Dibanding roti ayam dan asida, asida lebih popular, dikarenakan digemari berbagai lapisan masyarakat dan bukan seperti roti ayam tadi yang terkesan elitis, karena jarang di jual di lapak-lapak pedagang kuliner.

Bahkan memamg roti ayam semakin menampakan kelitisannya karena ini umumnya terlihat di sajikan saat hajatan-hajatan besar, seperti walimatul urs, tahlilan dan kegiatan besar lainnya.

Sementara kue asidah yang juga pengaruh dari Jazirah Arab, terdapat perbedaan komposisi pada asida Timur Tengah dan asida lokal khas Maluku, menurut artikel dimuat di kumparan, Asida ala Arab menggunakan bahan-bahan yang cukup banyak, yakni zagugu atau tepung gandum, gula pasir, dan air untuk bagian daging asida, sedangkan untuk vla, campuran susu sapi, kuning telur, bubuk vanilla dan tepung maizena akan ditambahkan ke dalam sajian tersebut.

Sedikit berbeda dengan resep aslinya, asida khas Maluku memiliki komposisi bahan yang lebih sedikit.
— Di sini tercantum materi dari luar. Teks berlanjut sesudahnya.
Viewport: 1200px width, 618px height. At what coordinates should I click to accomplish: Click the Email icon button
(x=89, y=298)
Yaitu hanya menggunakan campuran adonan tepung terigu, mentega, gula merah serta air yang di aduk hingga dibentuk menyerupai bola, kemudian dipadukan dengan taburan gula, bubuk kayu manis, dan lelehan mentega gurih, tak jarang ada beberapayang menaburkan bubuk kapulaga, kapulaga yang oleh orang ambon disebut gardamu.

Perpaduan seluruh bahan tersebut menghasilkan warna asida yang lebih gelap dan pekat, serta dengan tekstur dan cita rasa hidangan yang cukup unik, yakni bertekstur kenyal nan lembut dengan rasa manis yang mendominasi.
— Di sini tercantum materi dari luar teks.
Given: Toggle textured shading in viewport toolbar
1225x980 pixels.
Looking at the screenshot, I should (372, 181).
Jika ada yang menginginkan menggunakan kapulaga tentunya akan mendapatkan sensasi yang beda dimana taburan bubuk kapulaga memberikan efek ‘menghangatkan’ saat asida melewati kerongkongan.

Di kota Ambon ini, kudapan khas Arab ini mudah ditemukan di berbagai lapak takjil di sepanjang jalanan di kota-kota bahkan kampung-kampung di seluruh kepulauan di Maluku.
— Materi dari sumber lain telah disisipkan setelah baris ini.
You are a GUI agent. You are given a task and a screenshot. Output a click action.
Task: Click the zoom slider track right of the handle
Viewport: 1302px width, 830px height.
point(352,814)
Umumnya, asida akan dibanderol dengan harga yang relatif murah,  di kota ambon yakni seharga Rp 5 ribu sampai Rp 10 ribu per buah. Jika tidak lagi puasa Ramadhan, jajanan asida ini juga masih bisa dijumpai di jual, walau tak semasif saat bulan Ramadhan.

Sama halnya seperti roti ayam, asida juga kerap disajikan sebagai hidangan  pada acara-acara tertentu. Misalnya saja acara pernikahan, pengajian, khitanan, dan acara besar lainnya.

Mengingat rasanya yang begitu legit dan manis, warga Maluku biasanya akan menyandingkan asida dengan secangkir kopi panas atau the minim gula (**)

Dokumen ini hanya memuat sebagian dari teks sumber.